- [DIRECTIONS FOR THIS TASK]
All of the data below is to be written out again exactly.

- [SOURCE INFORMATION]

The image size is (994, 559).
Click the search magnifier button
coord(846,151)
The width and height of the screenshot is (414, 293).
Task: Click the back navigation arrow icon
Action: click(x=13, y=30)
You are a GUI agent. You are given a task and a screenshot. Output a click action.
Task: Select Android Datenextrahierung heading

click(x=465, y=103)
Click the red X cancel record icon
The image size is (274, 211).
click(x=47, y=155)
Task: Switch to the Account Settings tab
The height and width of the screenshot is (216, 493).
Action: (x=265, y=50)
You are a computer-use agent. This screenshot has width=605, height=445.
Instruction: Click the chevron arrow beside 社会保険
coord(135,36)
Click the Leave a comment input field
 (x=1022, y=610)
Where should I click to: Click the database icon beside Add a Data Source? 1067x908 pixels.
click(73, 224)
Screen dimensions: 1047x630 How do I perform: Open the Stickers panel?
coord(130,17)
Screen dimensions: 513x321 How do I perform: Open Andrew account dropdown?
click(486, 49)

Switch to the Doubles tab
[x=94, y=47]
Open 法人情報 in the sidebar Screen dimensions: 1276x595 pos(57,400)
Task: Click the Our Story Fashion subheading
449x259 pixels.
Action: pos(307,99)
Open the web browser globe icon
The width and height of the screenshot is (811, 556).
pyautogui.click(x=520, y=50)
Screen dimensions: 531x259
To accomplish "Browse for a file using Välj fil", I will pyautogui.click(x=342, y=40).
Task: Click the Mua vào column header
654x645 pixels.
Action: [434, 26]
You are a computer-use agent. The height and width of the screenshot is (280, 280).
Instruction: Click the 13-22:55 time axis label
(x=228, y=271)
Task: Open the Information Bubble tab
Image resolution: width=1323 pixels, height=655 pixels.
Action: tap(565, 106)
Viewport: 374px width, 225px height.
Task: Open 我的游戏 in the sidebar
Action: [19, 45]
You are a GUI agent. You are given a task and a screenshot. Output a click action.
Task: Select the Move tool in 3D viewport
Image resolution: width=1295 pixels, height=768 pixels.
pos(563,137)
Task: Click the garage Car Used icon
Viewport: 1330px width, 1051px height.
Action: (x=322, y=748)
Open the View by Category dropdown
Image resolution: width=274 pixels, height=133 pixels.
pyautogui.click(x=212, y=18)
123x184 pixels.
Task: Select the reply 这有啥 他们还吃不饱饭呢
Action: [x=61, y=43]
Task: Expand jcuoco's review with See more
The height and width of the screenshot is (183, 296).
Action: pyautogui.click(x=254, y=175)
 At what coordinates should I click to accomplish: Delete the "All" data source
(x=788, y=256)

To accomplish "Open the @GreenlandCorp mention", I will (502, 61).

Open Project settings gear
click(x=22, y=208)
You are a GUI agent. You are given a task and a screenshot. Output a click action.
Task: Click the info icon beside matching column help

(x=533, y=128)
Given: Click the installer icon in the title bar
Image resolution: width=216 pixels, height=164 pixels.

- [RESPONSE BELOW]
The image size is (994, 559).
Click the search magnifier button
coord(846,151)
The width and height of the screenshot is (414, 293).
Task: Click the back navigation arrow icon
Action: click(x=13, y=30)
You are a GUI agent. You are given a task and a screenshot. Output a click action.
Task: Select Android Datenextrahierung heading

click(x=465, y=103)
Click the red X cancel record icon
The image size is (274, 211).
click(x=47, y=155)
Task: Switch to the Account Settings tab
The height and width of the screenshot is (216, 493).
Action: (x=265, y=50)
You are a computer-use agent. This screenshot has width=605, height=445.
Instruction: Click the chevron arrow beside 社会保険
coord(135,36)
Click the Leave a comment input field
 (x=1022, y=610)
Where should I click to: Click the database icon beside Add a Data Source? 1067x908 pixels.
click(73, 224)
Screen dimensions: 1047x630 How do I perform: Open the Stickers panel?
coord(130,17)
Screen dimensions: 513x321 How do I perform: Open Andrew account dropdown?
click(486, 49)

Switch to the Doubles tab
[x=94, y=47]
Open 法人情報 in the sidebar Screen dimensions: 1276x595 pos(57,400)
Task: Click the Our Story Fashion subheading
449x259 pixels.
Action: pos(307,99)
Open the web browser globe icon
The width and height of the screenshot is (811, 556).
pyautogui.click(x=520, y=50)
Screen dimensions: 531x259
To accomplish "Browse for a file using Välj fil", I will pyautogui.click(x=342, y=40).
Task: Click the Mua vào column header
654x645 pixels.
Action: [434, 26]
You are a computer-use agent. The height and width of the screenshot is (280, 280).
Instruction: Click the 13-22:55 time axis label
(x=228, y=271)
Task: Open the Information Bubble tab
Image resolution: width=1323 pixels, height=655 pixels.
Action: tap(565, 106)
Viewport: 374px width, 225px height.
Task: Open 我的游戏 in the sidebar
Action: [19, 45]
You are a GUI agent. You are given a task and a screenshot. Output a click action.
Task: Select the Move tool in 3D viewport
Image resolution: width=1295 pixels, height=768 pixels.
pos(563,137)
Task: Click the garage Car Used icon
Viewport: 1330px width, 1051px height.
Action: (x=322, y=748)
Open the View by Category dropdown
Image resolution: width=274 pixels, height=133 pixels.
pyautogui.click(x=212, y=18)
123x184 pixels.
Task: Select the reply 这有啥 他们还吃不饱饭呢
Action: [x=61, y=43]
Task: Expand jcuoco's review with See more
The height and width of the screenshot is (183, 296).
Action: pyautogui.click(x=254, y=175)
 At what coordinates should I click to accomplish: Delete the "All" data source
(x=788, y=256)

To accomplish "Open the @GreenlandCorp mention", I will (502, 61).

Open Project settings gear
click(x=22, y=208)
You are a GUI agent. You are given a task and a screenshot. Output a click action.
Task: Click the info icon beside matching column help

(x=533, y=128)
Given: Click the installer icon in the title bar
Image resolution: width=216 pixels, height=164 pixels.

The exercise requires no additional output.